------ Data records ------

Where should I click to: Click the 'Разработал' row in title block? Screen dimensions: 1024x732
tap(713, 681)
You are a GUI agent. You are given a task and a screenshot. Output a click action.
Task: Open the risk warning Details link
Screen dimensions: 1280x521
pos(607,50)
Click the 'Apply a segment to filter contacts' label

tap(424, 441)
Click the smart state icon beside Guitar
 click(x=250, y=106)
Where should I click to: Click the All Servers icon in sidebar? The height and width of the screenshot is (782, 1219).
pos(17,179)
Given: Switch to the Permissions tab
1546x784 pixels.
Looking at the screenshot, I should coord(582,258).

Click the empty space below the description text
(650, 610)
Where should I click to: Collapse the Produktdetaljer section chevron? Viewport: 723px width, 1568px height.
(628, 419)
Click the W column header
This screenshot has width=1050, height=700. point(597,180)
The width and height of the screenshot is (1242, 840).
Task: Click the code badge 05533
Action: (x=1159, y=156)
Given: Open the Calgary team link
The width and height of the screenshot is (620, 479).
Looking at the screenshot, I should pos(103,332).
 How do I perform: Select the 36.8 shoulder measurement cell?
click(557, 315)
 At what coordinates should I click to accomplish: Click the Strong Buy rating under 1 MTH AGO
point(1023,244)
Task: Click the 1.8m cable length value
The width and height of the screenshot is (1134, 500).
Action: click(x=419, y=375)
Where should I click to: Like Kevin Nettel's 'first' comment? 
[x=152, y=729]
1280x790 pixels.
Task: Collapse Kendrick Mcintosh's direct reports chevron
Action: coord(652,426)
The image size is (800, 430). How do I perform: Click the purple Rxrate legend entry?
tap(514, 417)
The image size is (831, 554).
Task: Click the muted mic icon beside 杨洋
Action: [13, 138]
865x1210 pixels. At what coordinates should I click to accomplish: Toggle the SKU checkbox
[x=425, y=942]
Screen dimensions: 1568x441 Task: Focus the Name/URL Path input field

------

• **Activity**:
Each line in the entries above that includes the string "link" should be extracted.

• **Result of this exercise**:
Task: Open the risk warning Details link
Given: Open the Calgary team link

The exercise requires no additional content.